Documento ->
-----

26.5 C
Brasília
quinta-feira, 28 março, 2024

Argentina tem 4 ‘novos cenários internacionais’ para lidar com questão das Malvinas, diz analista

ANÁLISE

O governo de Alberto Fernández, no aniversário da criação do comando político argentino das Ilhas Malvinas, diz que “não há mais espaço para o colonialismo no século XXI”.

A Argentina aproveitou o 191º aniversário do estabelecimento do Comando Político e Militar das Ilhas Malvinas e ilhas adjacentes ao cabo Horn por Buenos Aires para reivindicar a sua soberania sobre as ilhas Malvinas e áreas marítimas adjacentes, ocupadas pelo Reino Unido desde a Guerra das Malvinas em 1982.
“A recuperação do pleno exercício de nossa soberania sobre os territórios insulares e áreas marítimas ocupadas, respeitando o modo de vida de seus habitantes […] constitui um objetivo permanente e irrenunciável de todos os argentinos”, afirmou o Ministério das Relações Exteriores em comunicado publicado na quarta-feira (10).
Considerando que a Constituição argentina reconhece os direitos soberanos do país no Atlântico Sul, o governo de Alberto Fernández afirmou que “está comprometido com a concepção e implementação de políticas de Estado para alcançar este objetivo permanente e irrenunciável”.
“Essas ações devem ser orientadas para o médio e longo prazo, para que possam durar além das mudanças de governo e melhor servir aos interesses permanentes do país, no marco da pluralidade e riqueza que caracteriza nossa democracia”, disse o órgão.

-----

Itens armazenados ->
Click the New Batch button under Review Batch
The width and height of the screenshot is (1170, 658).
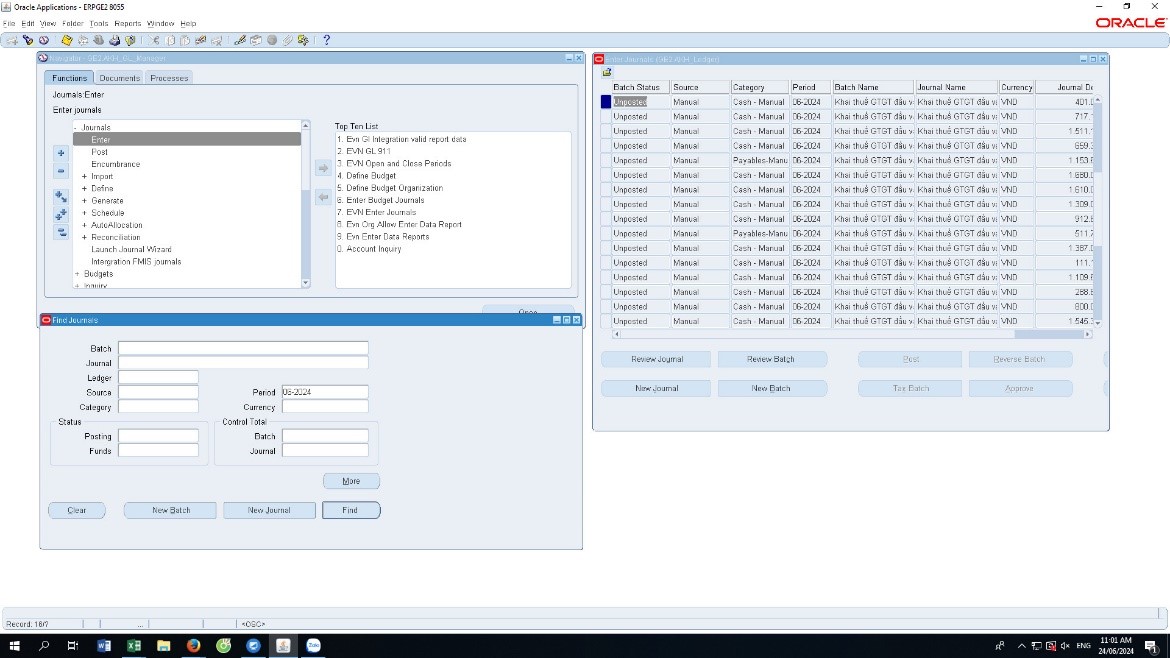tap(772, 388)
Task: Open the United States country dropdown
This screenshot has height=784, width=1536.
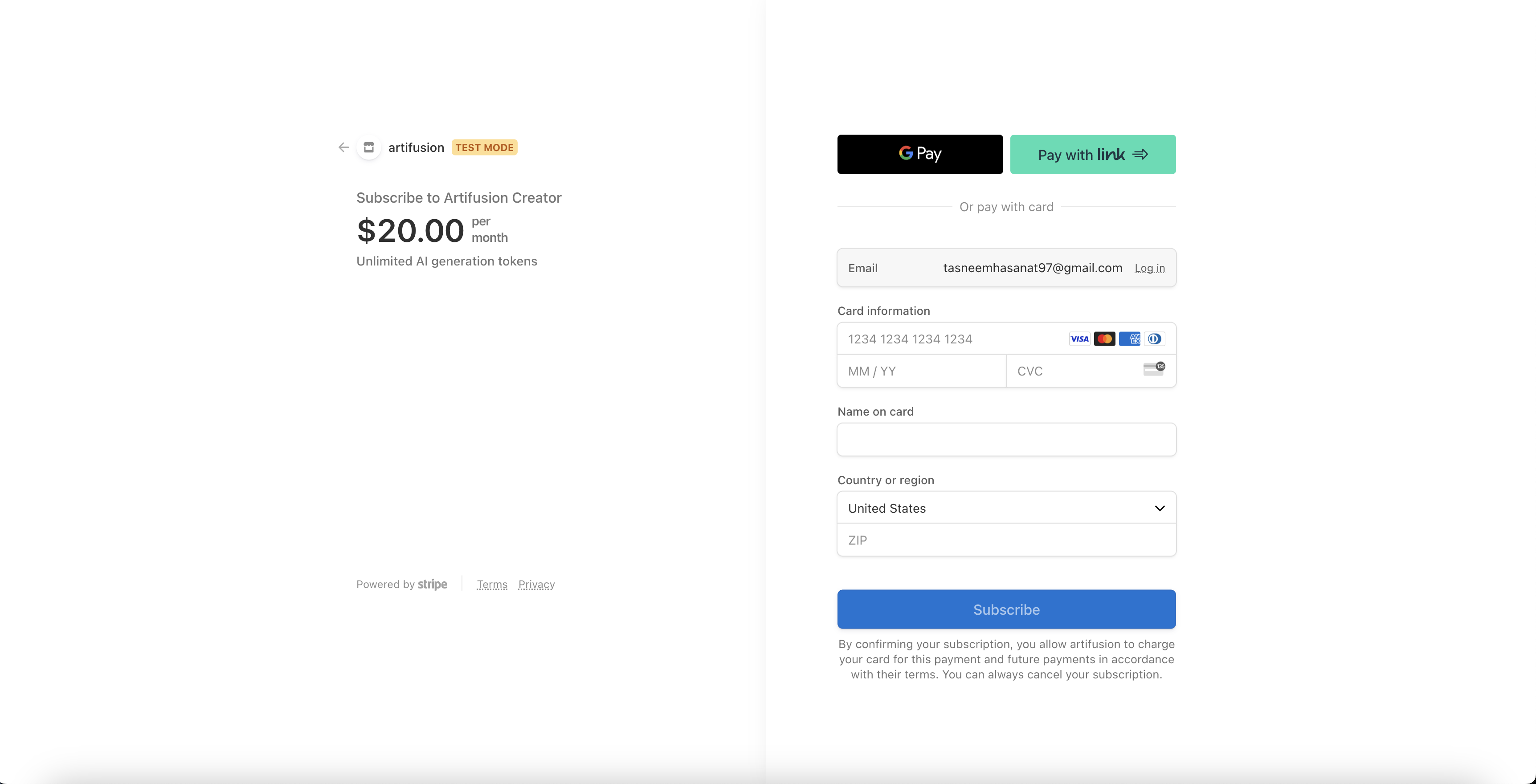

-----

Exercício -> Transcreva o trecho da notícia sobre as Malvinas entre "A Argentina aproveitou" e "comunicado publicado na quarta-feira (10).", incluindo as duas pontas.

Resposta ->
A Argentina aproveitou o 191º aniversário do estabelecimento do Comando Político e Militar das Ilhas Malvinas e ilhas adjacentes ao cabo Horn por Buenos Aires para reivindicar a sua soberania sobre as ilhas Malvinas e áreas marítimas adjacentes, ocupadas pelo Reino Unido desde a Guerra das Malvinas em 1982.
“A recuperação do pleno exercício de nossa soberania sobre os territórios insulares e áreas marítimas ocupadas, respeitando o modo de vida de seus habitantes […] constitui um objetivo permanente e irrenunciável de todos os argentinos”, afirmou o Ministério das Relações Exteriores em comunicado publicado na quarta-feira (10).